Directions for this task: Take the line that contains "Switch to the Applications tab" and each line after it to the end of the data below, and set them down exactly, omitting pictures.

[[ Data extracts, beginning ]]

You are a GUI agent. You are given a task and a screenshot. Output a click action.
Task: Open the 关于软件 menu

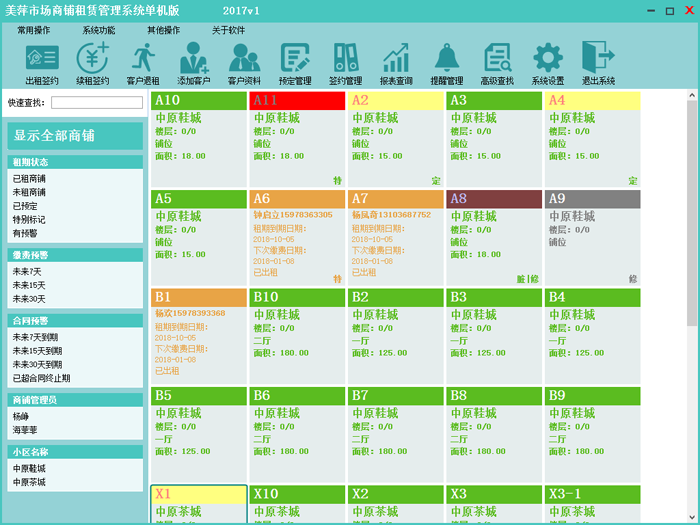228,30
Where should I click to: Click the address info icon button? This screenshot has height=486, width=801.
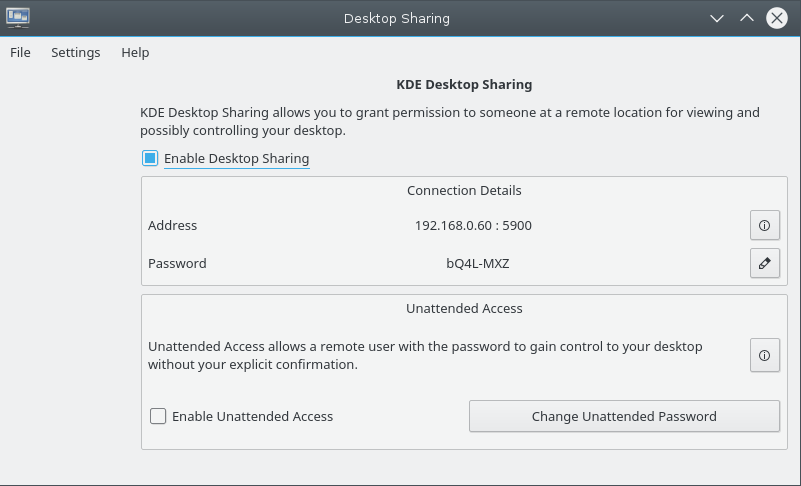(x=765, y=225)
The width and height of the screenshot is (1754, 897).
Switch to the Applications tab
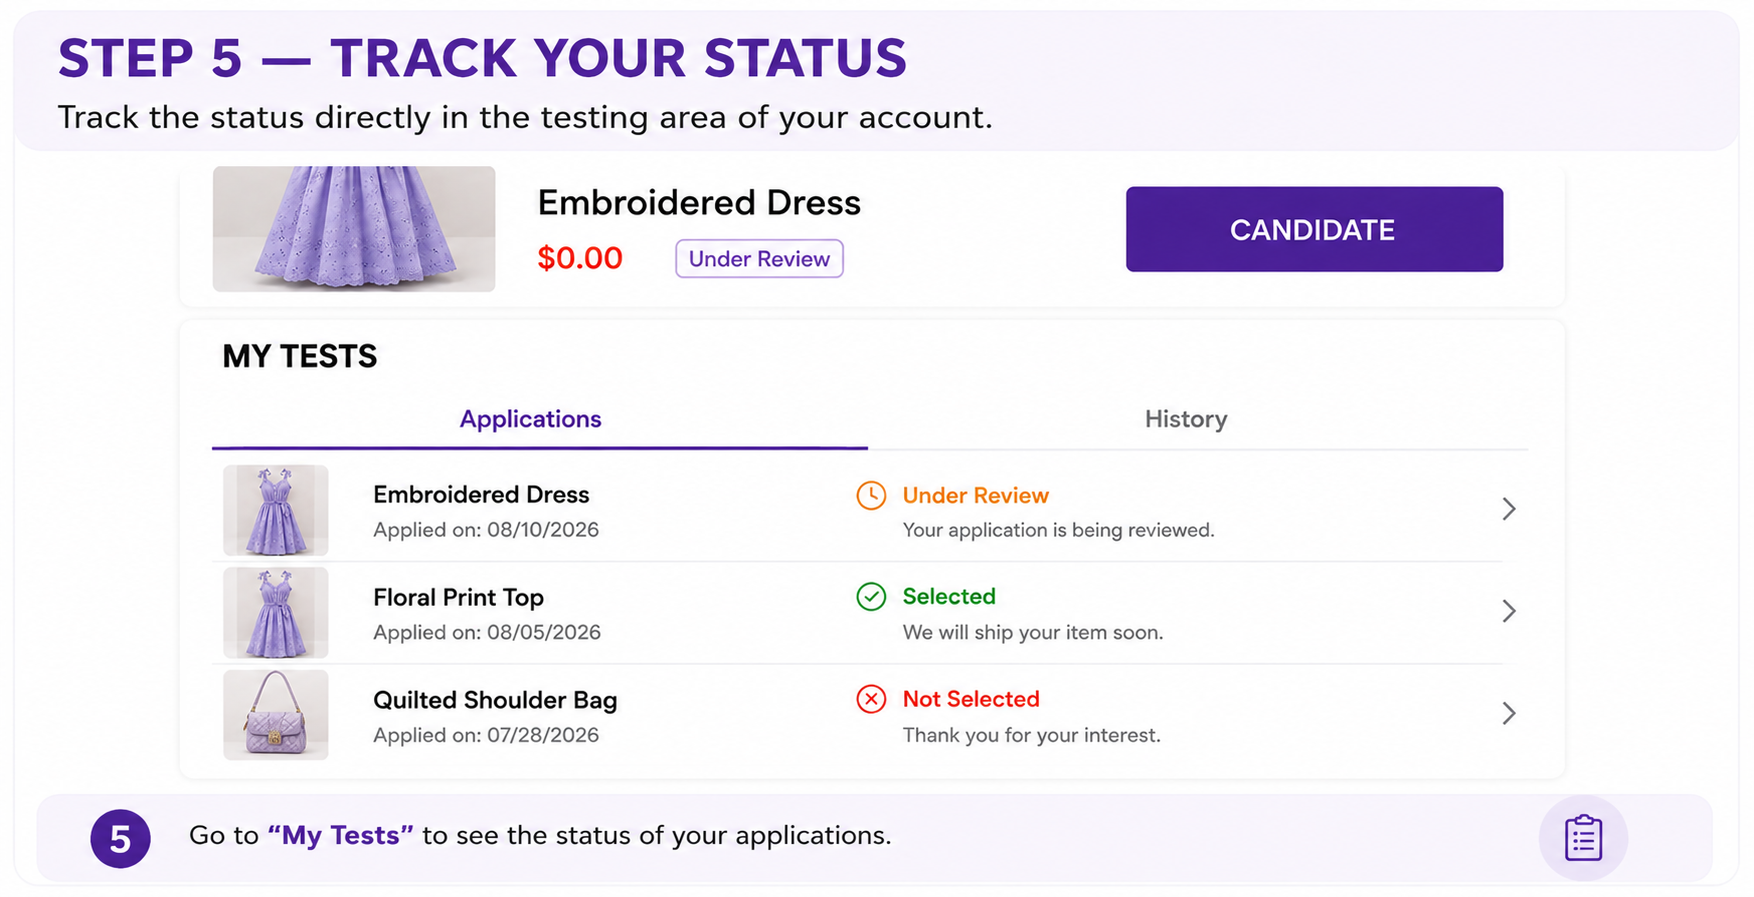530,419
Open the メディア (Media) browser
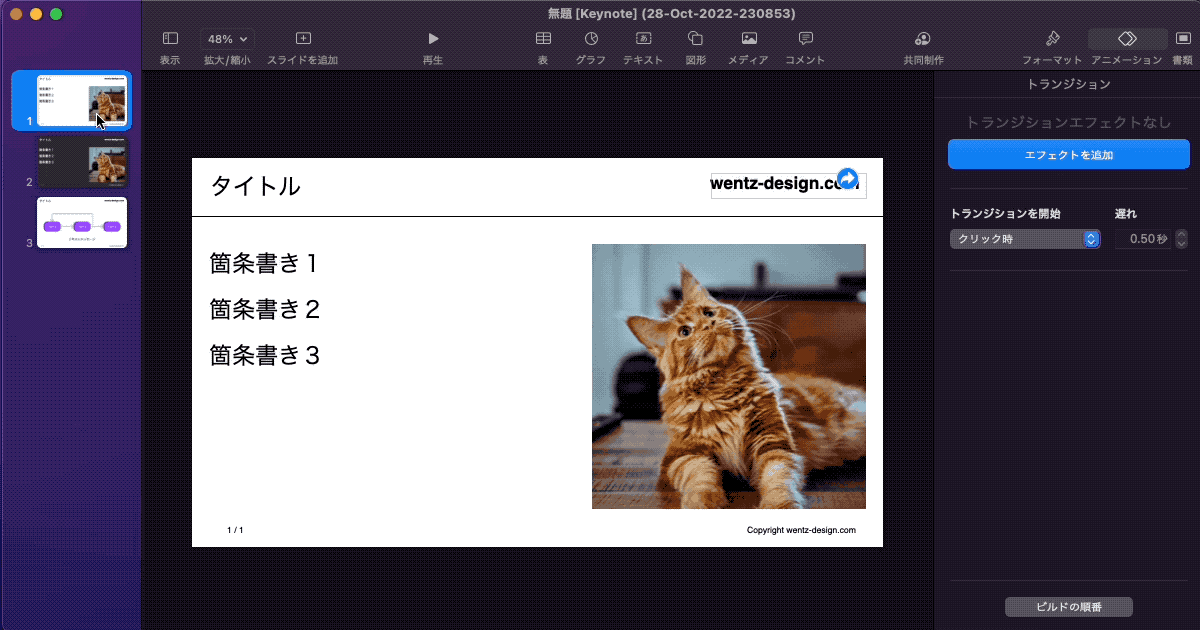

[[ Data extracts, end ]]

Answer to this task:
Switch to the Applications tab
530,419
Open the メディア (Media) browser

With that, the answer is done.